» DATA PROVIDED:
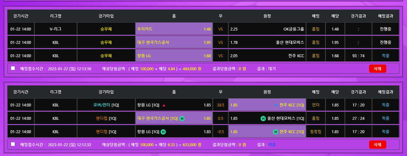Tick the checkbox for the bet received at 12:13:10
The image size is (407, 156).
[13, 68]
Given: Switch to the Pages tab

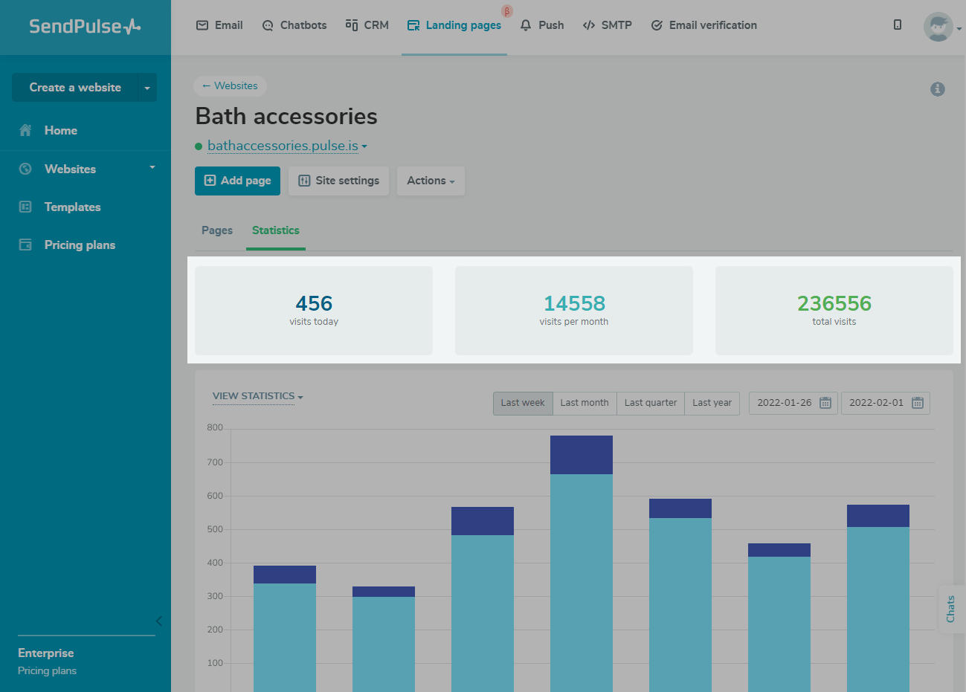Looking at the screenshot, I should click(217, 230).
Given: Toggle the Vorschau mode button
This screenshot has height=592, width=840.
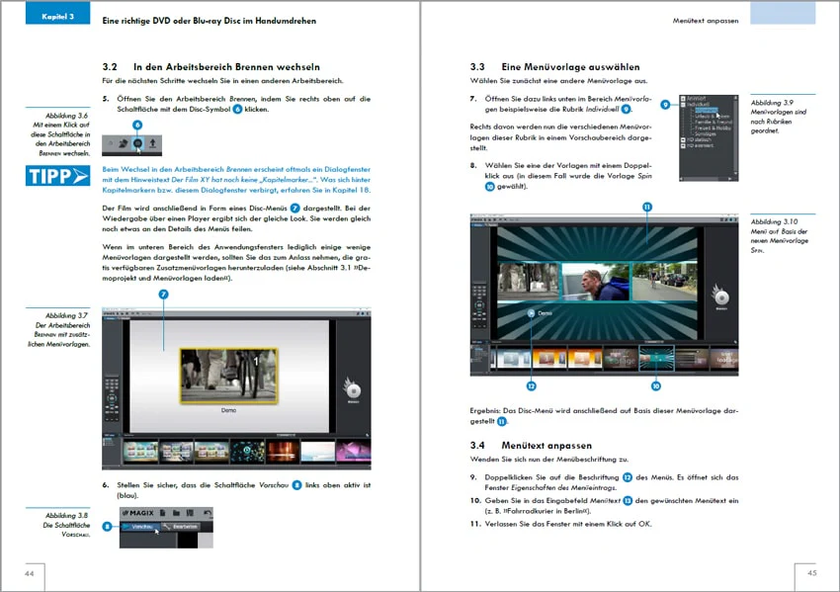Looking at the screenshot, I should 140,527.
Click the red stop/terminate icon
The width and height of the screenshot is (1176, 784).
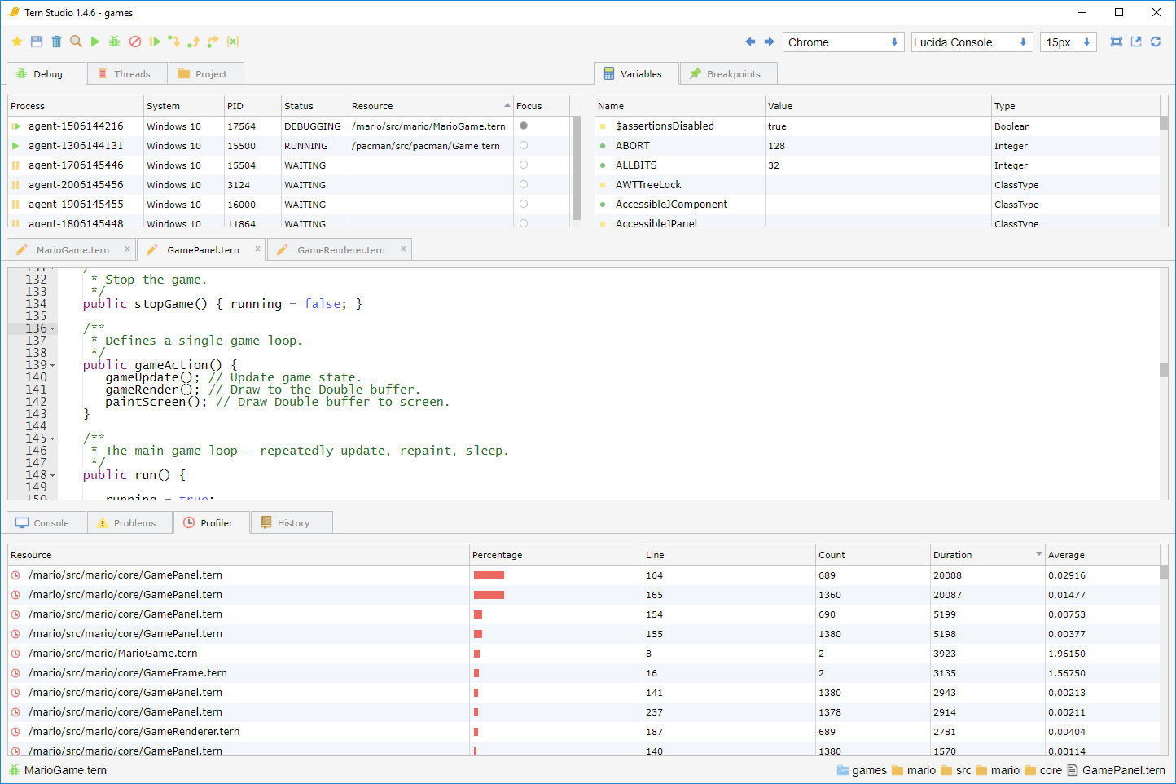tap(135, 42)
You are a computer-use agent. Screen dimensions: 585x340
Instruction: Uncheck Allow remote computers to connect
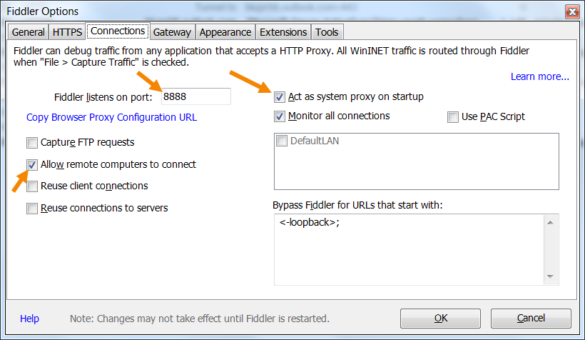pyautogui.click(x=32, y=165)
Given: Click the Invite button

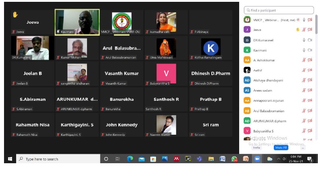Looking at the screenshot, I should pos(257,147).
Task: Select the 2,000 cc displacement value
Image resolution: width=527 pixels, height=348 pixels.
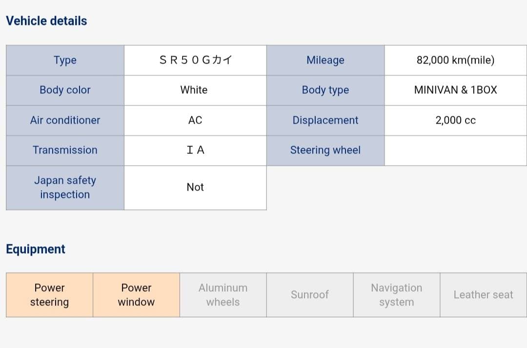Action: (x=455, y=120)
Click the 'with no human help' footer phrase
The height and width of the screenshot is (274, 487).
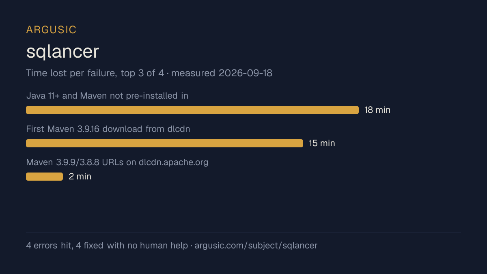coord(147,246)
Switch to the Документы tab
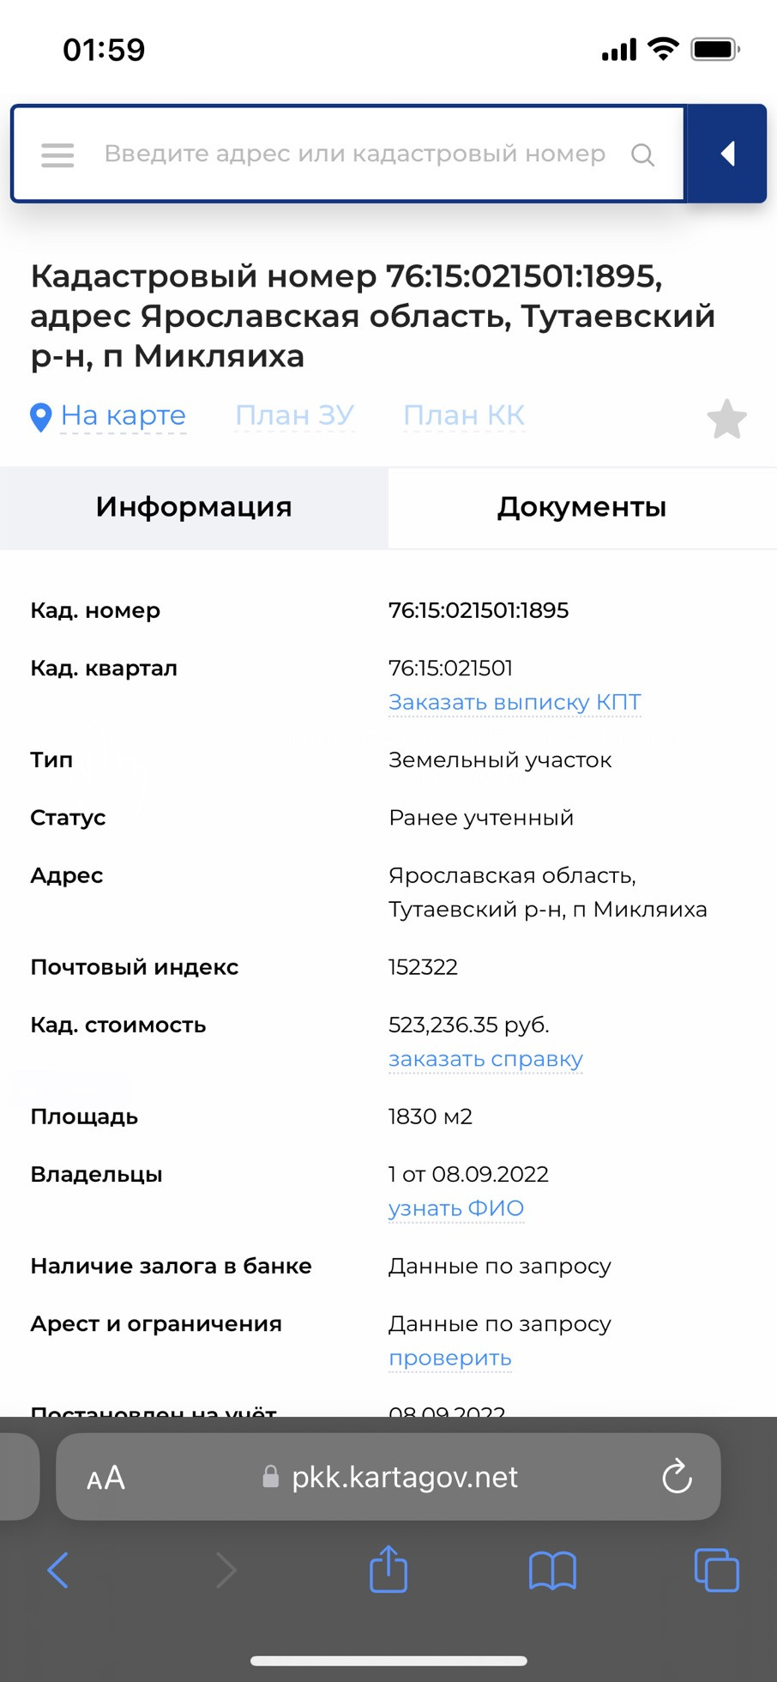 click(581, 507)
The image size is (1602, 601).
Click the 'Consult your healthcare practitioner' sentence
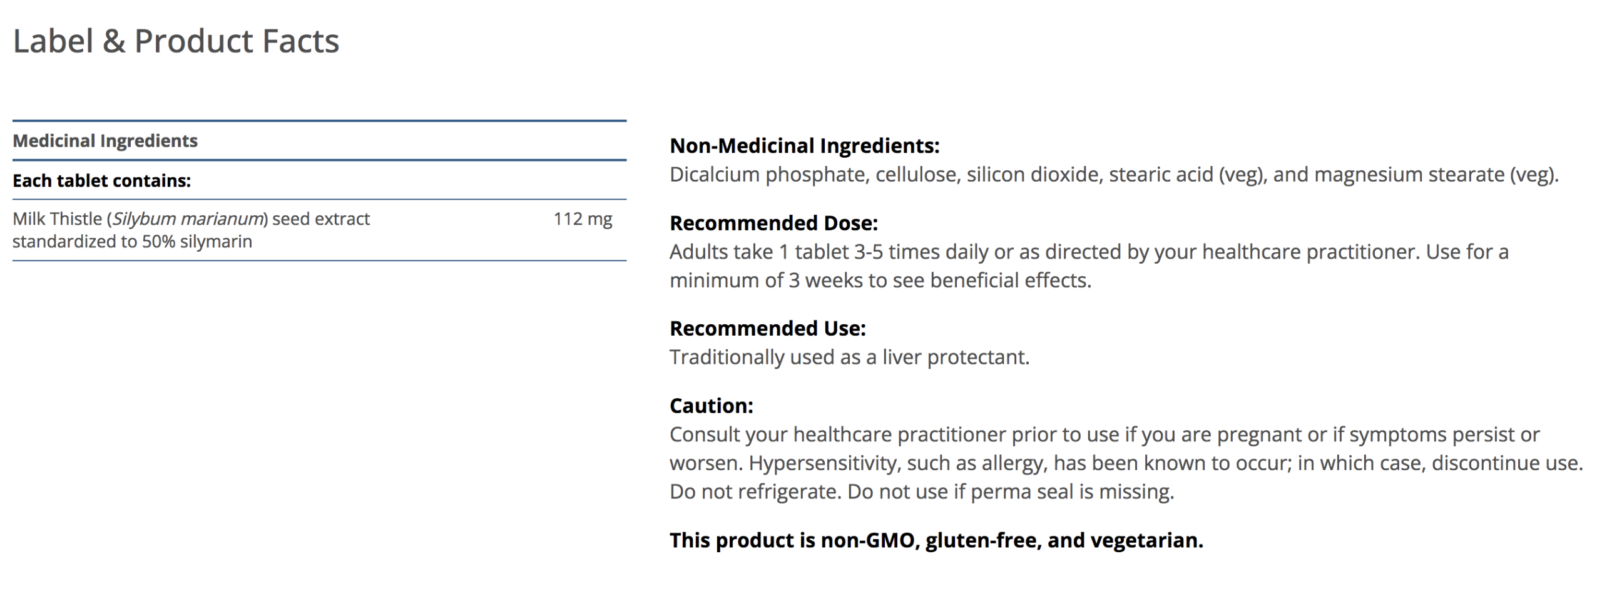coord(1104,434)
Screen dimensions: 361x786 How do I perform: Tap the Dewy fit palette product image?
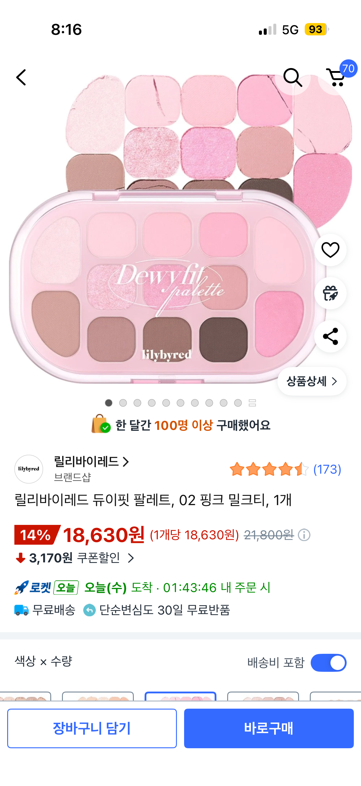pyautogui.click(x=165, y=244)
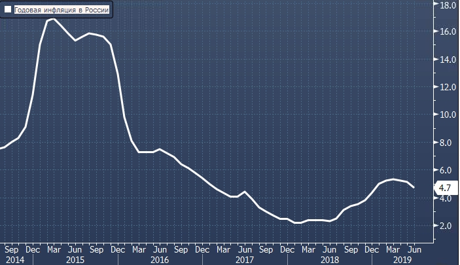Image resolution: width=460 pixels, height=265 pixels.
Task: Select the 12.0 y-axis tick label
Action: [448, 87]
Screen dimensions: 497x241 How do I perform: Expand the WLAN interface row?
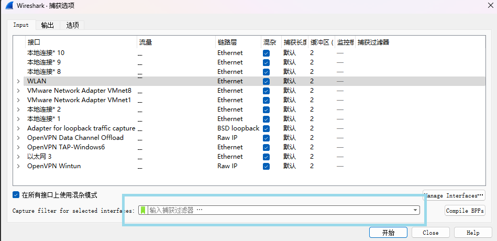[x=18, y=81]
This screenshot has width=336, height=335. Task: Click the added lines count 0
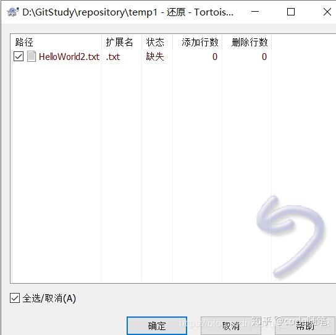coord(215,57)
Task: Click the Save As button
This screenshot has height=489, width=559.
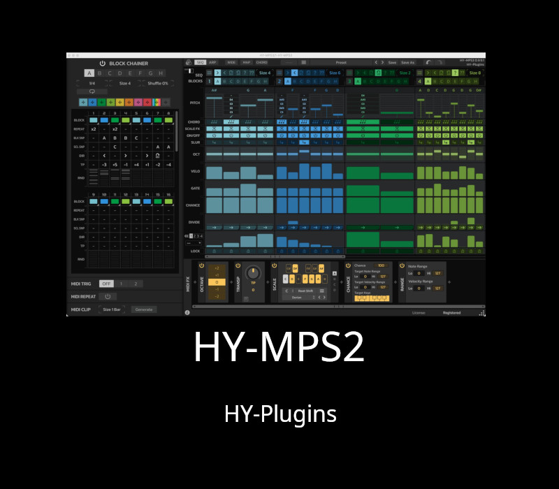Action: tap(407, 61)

» WHAT YOU SHOULD DO: Your output should be the lines from the one with "This screenshot has width=336, height=335." through the end of the listing, copied exactly and with the pictures left out.

» TASK RESPONSE:
This screenshot has width=336, height=335. Task: Click the added lines count 0
coord(215,57)
Task: Click the Save As button
This screenshot has height=489, width=559.
Action: tap(407, 61)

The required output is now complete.